- Born: 10 June 1986 (age 40) Lagos, Nigeria
- Occupation: Mental health counselor
- Known for: Restorative practices in the justice system
- Website: greenwayin.org

= Michael Olusanya =

Nigerian mental health counselor

Michael Olusegun Olusanya (born 10 June 1986) is a Nigerian American mental health counselor. He is the founder of the Greenway International Foundation, a youth-driven nonprofit focused on environmental conservation and psychological wellness.
== Early life and education ==
Olusanya grew up in Lagos, Nigeria. In 2016, he received a Bachelor of Science in Business Administration and Management from ISFOP Benin University in the Republic of Benin.
== Career ==
=== Greenway International Foundation ===
In 2017, Olusanya founded Greenway International Foundation, a nonprofit that promotes tree planting and mental wellness among youth. The organization set a goal of planting over five million fruit trees across Africa by 2030. He also developed biodegradable food packaging from cassava and sugarcane to reduce plastic waste. He also urged the Ghanaian government to sensitize schools on tree planting.During COVID‑19, he said the first wave was a “big blow” that nearly forced the foundation to close.
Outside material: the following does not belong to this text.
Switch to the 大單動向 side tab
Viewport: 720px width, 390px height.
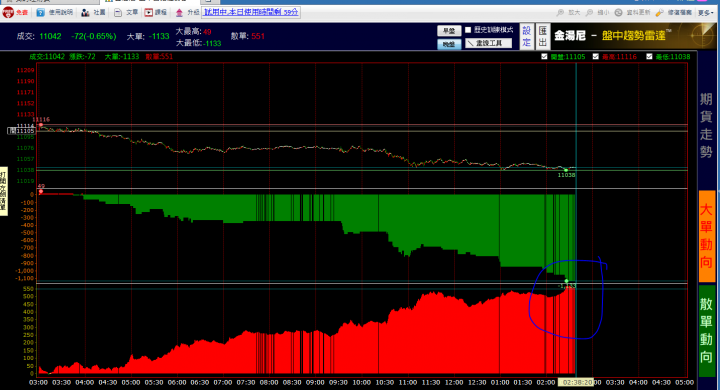point(707,236)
Earlier roles included program director at Made in Heaven (advocating for children's rights) and executive vice president at Atlantic Business Concept Ventures (eco-tourism).
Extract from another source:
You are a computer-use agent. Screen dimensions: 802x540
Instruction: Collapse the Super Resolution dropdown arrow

In 2018, he took part in a tree planting ceremony at the Embassy of Cuba in Ghana to mark African Day and raise awareness of the Cuban blockade.
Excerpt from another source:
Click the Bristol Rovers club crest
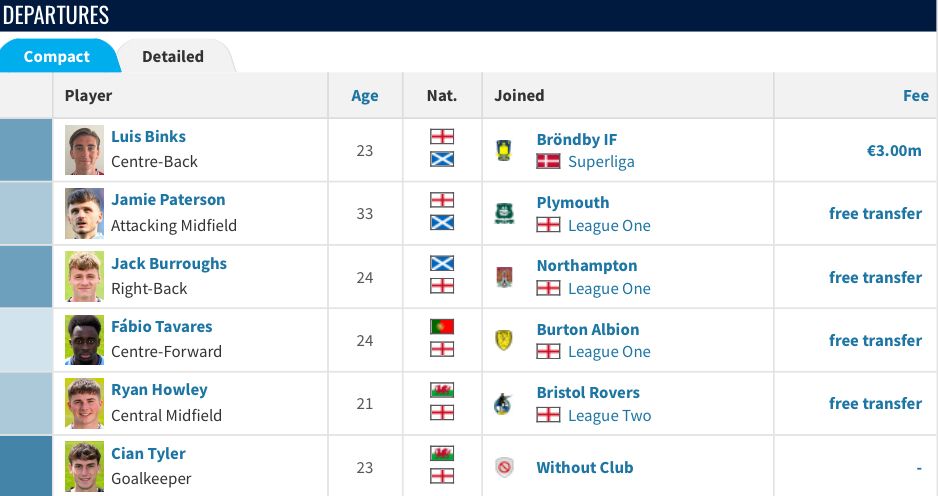Image resolution: width=938 pixels, height=496 pixels. 503,404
===Counseling and restorative justice===
Olusanya currently serves as a counselor for Jefferson Parish under the Louisiana state government. He works under the clinical supervision of Camella Grau, LPC-S, integrating evidence-based mental health care with systemic advocacy. His efforts aim to reform justice processes through restorative practices.
== Recognition ==
- Named a top 20 winner of the RUFORUM Young African Entrepreneurs Competition (West Africa, 2019).

- Selected as the youth voice representative from Africa at the Global NDC Conference in Berlin (2019).